### Brief
In the text on ketogenesis and insulin resistance, what method did the study by Mey et al use to provoke acute insulin resistance?

### Extract provided
== Segment start ==
The relationship between ketone body metabolism and insulin resistance eludes discrete definition. Variables obscuring characterization include (i) physiological state in which hormone-fuel relationships are measured (fed, fasted, clamped); (ii) what is measured – e.g., static ketone concentrations versus ketone body turnover, and whether acetoacetate is measured along with beta-hydroxybutyrate (βOHB); and (iii) where in the natural history of insulin resistance progression the model or participant falls. Insulin resistance and ketogenesis are intricately linked metabolic processes that hold critical roles in the regulation of energy within the body1. Insulin resistance, defined as diminished responsiveness to insulin regulation in a postprandial state, contrasts with ketogenesis, a natural process by which hepatic mitochondria convert adipocyte-derived fatty acids to produce acetoacetate and its redox partner βOHB, particularly during times of glucose scarcity2. Ketogenesis is hormonally regulated, with glucagon stimulating it, and insulin (in)directly inhibiting it3,4. Understanding the intricate relationship between ketogenesis and insulin resistance may be crucial for maintaining wellness, and is likely to be guided by distinct molecular signals than those driving impaired suppression of glucose production in insulin resistance5.
A recent study contributed by Mey et al6 seeks to determine the interplay between ketone bodies and lipid-induced insulin resistance in human participants. Acute insulin resistance was provoked via a 12h overnight intravenous lipid infusion in randomized crossover design, and hepatic and peripheral tissue insulin sensitivity were quantified by hyperinsulinemic – euglycemic clamp, focusing on understanding whether the propensity of the liver to generate ketones protects against insulin resistance. Though as expected, controlled lipid infusion resulted in elevated static plasma concentrations of βOHB, ketone body levels related to insulin resistance in a tissue-specific manner: a positive correlation between plasma βOHB levels and insulin-stimulated suppression of hepatic glucose production (HGP), indicative of hepatic insulin sensitization by hepatic ketogenesis, was observed. However, a negative correlation emerged between βOHB levels and peripheral insulin sensitivity, measured as the quantity of glucose disposed per unit of plasma insulin.
== Segment end ==
Dataset entries
== Segment start ==
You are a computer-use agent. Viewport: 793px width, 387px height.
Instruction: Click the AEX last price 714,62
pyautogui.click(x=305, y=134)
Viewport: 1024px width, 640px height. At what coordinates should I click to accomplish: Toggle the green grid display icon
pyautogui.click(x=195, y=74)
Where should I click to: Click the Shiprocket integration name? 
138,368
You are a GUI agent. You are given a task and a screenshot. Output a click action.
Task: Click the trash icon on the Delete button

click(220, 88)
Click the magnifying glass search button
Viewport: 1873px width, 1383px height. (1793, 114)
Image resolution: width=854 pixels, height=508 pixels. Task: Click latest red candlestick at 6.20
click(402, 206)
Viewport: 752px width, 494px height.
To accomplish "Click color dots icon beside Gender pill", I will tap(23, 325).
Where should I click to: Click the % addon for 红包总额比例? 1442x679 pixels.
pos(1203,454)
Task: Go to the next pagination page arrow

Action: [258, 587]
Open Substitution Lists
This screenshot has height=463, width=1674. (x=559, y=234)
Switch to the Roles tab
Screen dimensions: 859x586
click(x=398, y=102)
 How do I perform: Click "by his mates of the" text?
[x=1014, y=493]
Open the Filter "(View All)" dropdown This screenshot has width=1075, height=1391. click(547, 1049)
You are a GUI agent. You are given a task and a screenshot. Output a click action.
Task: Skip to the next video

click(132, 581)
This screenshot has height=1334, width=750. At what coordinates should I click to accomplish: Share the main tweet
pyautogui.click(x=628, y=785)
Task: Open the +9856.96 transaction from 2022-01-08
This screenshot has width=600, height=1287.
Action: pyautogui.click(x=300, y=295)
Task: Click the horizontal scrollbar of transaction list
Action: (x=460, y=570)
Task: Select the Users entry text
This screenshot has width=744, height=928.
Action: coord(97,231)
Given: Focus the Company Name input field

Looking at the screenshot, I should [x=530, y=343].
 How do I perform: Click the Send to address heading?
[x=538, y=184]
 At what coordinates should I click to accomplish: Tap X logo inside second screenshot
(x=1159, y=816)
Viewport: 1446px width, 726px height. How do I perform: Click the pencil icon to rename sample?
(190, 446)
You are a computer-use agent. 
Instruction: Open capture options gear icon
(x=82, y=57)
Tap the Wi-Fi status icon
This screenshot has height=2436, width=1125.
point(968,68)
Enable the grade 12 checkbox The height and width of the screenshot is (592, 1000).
== Segment end ==
### Output
A 12h overnight intravenous lipid infusion in a randomized crossover design.